We told Carriage that our preference was for new / DIFFERENT STYLE chairs, or for them to just "buy them back" because the 09 leather chairs are, upon closer inspection, constructed very cheaply. The leather is extremely thin and there is just no way that the seams would ever remain in tact - the thread just rips through the leather.

When we got to Traffords RV in New Hampshire (by the way, terrific folks, well stocked store, very knowledgeable service technicians..)we were told that Carriage, through Williamsburg Furniture, had sent replacement leather for the arm rests, and a footrest. Traffords said they could try to put the pieces together but there is just no way that they could be sewn into place in their shop. And even if they were, there is no way the seams would stand the test of time. Carriage / Williamsburg Furniture's "fix" didn't even address the seat bottom cushion or the footrest mechanisms.

I sent Carriage another email five days ago, reiterating our displeasure with their solution and requested they send replacement chairs to Traffords. I suggested that they could sent the chairs that they put in the 2010 Carri-Lites. The 2009 chairs it turns out, were imported from CHINA through Williamsburg Furniture and that Carriage has had many complaints of them.

To date, Carriage has been silent on my request to replace the chairs.

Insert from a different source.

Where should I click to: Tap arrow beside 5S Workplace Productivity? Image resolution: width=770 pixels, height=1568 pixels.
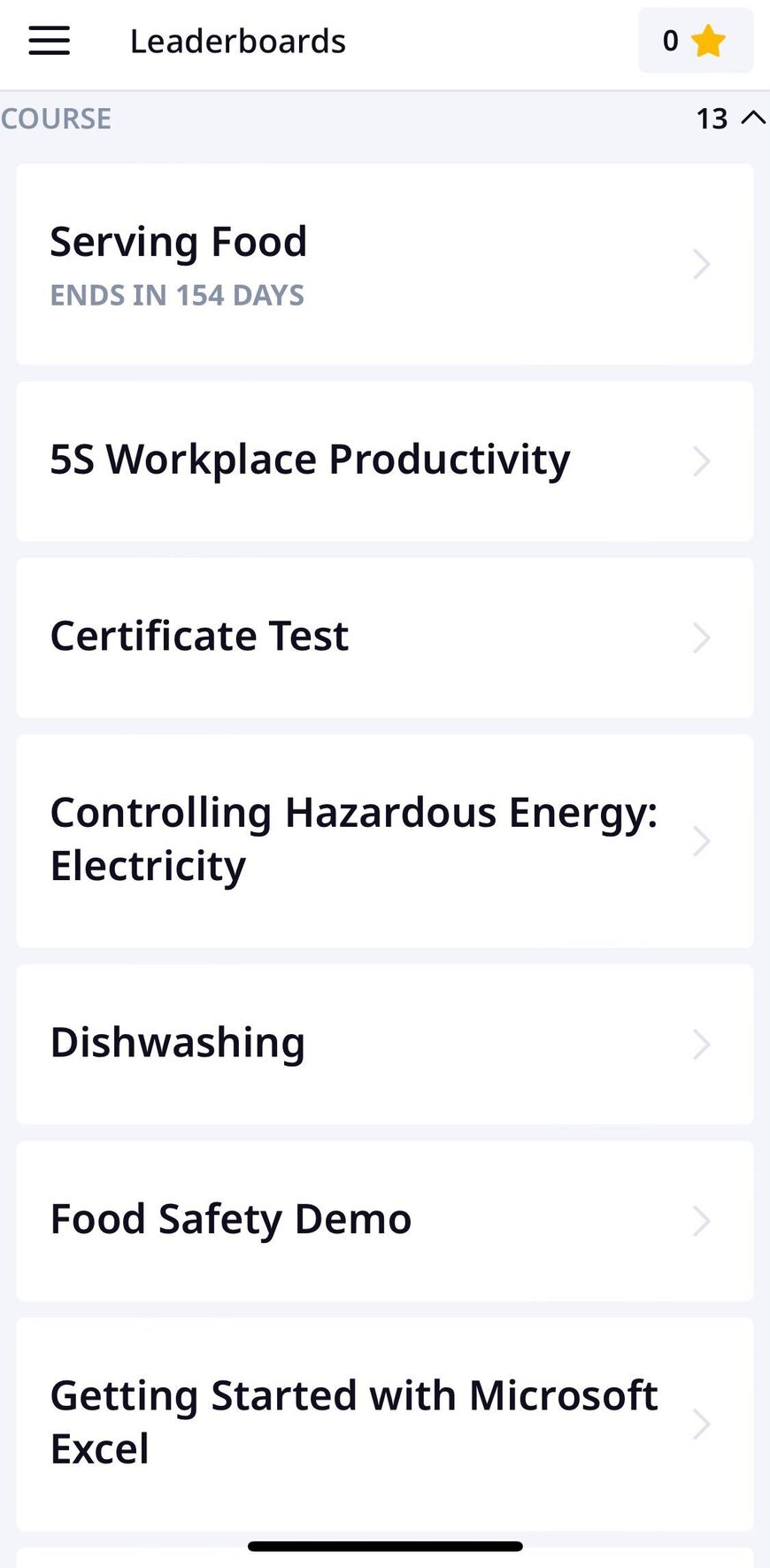point(701,461)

IF YOU HAVE HAD SIMILIAR PROBLEMS WITH THESE CHAIRS PLEASE EITHER RESPOND TO THIS POST, OR PM ME.

Sorry for the long post and we would appreciate hearing from anyone who has had this problem. We'll see yas........

Here'n'There


----------



## C Nash (Jul 12, 2009)

Re: 2009 Carri-Lite Leather Recliner Chairs



Welcome to the forum 

(Quote)I sent Carriage another email five days ago, reiterating our displeasure with their solution and requested they send replacement chairs to Traffords. I suggested that they could sent the chairs that they put in the 2010 Carri-Lites. The 2009 chairs it turns out, were imported from CHINA through Williamsburg Furniture and that Carriage has had many complaints of them. 

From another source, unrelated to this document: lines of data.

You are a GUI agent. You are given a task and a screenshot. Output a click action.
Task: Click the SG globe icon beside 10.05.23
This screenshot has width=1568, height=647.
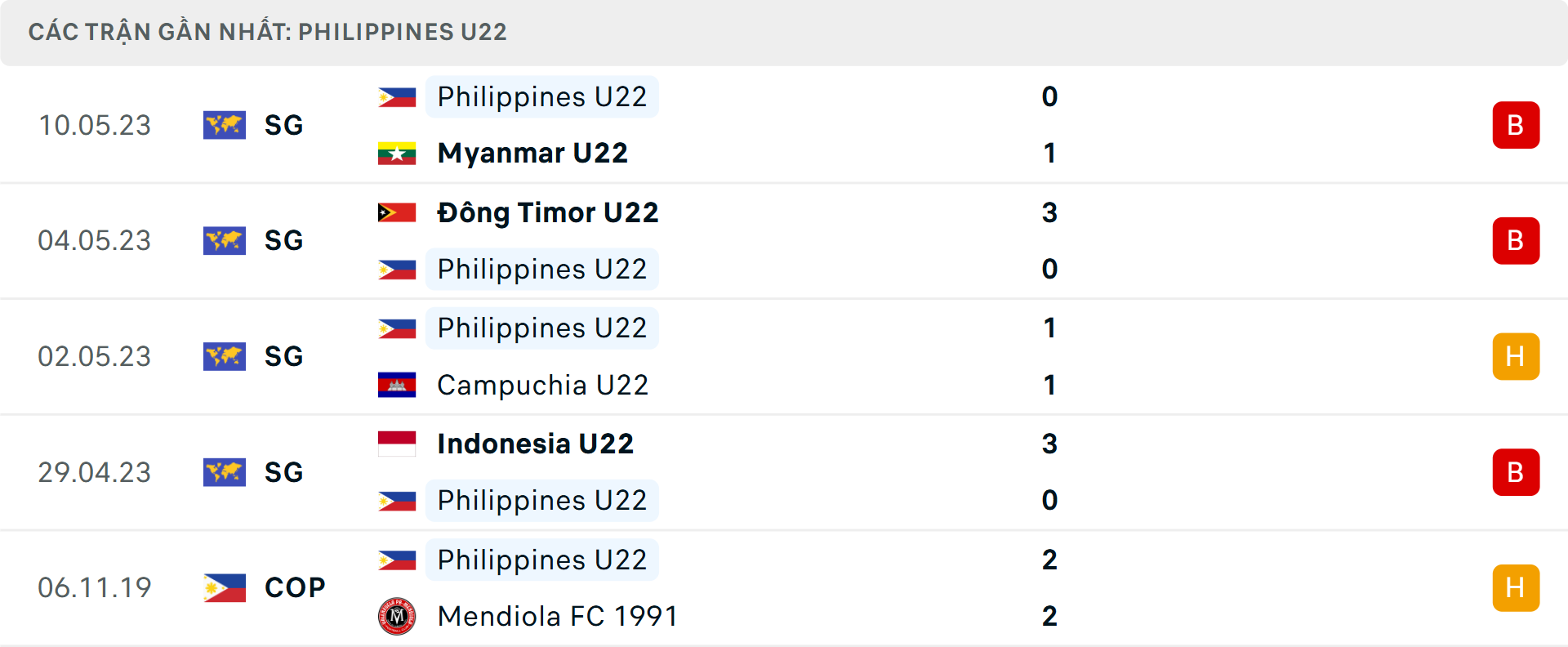pos(224,125)
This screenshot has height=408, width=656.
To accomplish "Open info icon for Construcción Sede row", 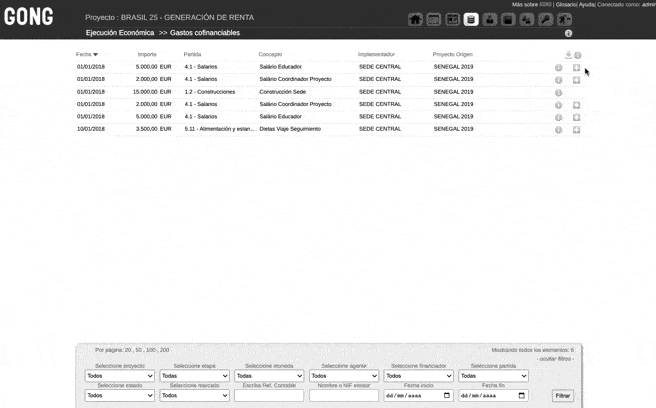I will 558,92.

Wait to see what Carriage has to say and post back. 5 days is not enough time for them to respond IMO. Hope they come through for you.


----------



## Here'n'There (Jul 25, 2009)

Re: 2009 Carri-Lite Leather Recliner Chairs

Well.... I have sent emails (with pics of the problem areaa) and have had telephone conversations with CS of Carriage.   That was maybe 10 days ago.  NOTHING in response!  NOTHING!    I would call CS again but it would be a waste of breath.   Williamsburg Furniture is the vendor that Carriage engaged for this furniture.  They (Williamsburg Furniture) then purchased the chairs from some Chinese outfit.  So I am sure that Williamsburg Furniture is telling Carriage they will NOT replace the chairs or give a refund.

I sure wish Carriage would step up to the plate and do the right thing.  Matter of fact, even an email explaining where the issue stands would really be appreciated.

Anyone have a contact name at Carriage - I tried sending Rob Emahiser (VP Marketing) an email but it was returned.

In the meantime... DW and I are lovin Maine and we'll see yas......

Here'n'There


----------